Hope in Haiti: Haitian-American Connects With Family

Alta Lovesey's sister, Bernadette, survived the earthquake.

Jan. 22, 2010— -- The earthquake in Haiti last week destroyed the family homes of tens of thousands of U.S. Haitians who are still desperately struggling to make contact with loved ones.

There are at least 800,000 Haitians living in the United States, or perhaps a million, according to the World Bank, many striving to make a better life for families back home.

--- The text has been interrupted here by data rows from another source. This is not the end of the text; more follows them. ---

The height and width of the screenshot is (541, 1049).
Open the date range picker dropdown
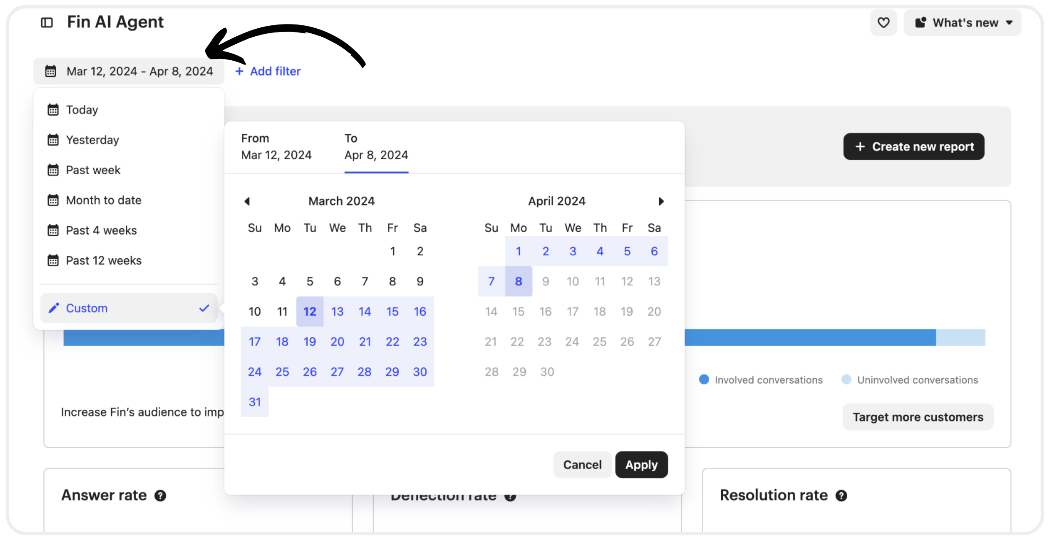[129, 71]
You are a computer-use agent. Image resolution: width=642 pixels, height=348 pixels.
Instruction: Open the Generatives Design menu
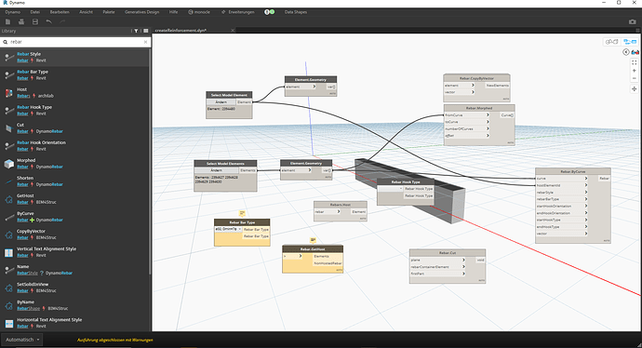pyautogui.click(x=141, y=12)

Alta Grace Lovesey is one of them.

Since she left a middle-class home in Port-au-Prince to move to New York at 21, Alta has worked on Park Avenue in New York City as a family's housekeeper. Alta, who worked 20-hour days seven days a week as a housekeeper and overnight nurse's aide, sent most of her earnings back to her family in Haiti.

Alta has always sent barrels of supplies to support 15 members of her family who depend on her hard-earned money. Out of every $100 she earns, "$70 goes to Haiti," she said.

One in every five Haitian households receives money from loved ones abroad, according to the Haitian Census.

The devastating earthquake happened thousands of miles from Alta's modest Manhattan home but unfolded in front of her very eyes. She watched on television as her world crumbled, recognizing her house in the wreckage.

"When it happened, I said, 'God, I lost everything,'" Lovesey told ABC News.

The pancaked building she saw used to be a three-story house where 15 members of her family lived.

"Oh, God, all of them are dead? You cannot do this to me," she said when she saw the rubble.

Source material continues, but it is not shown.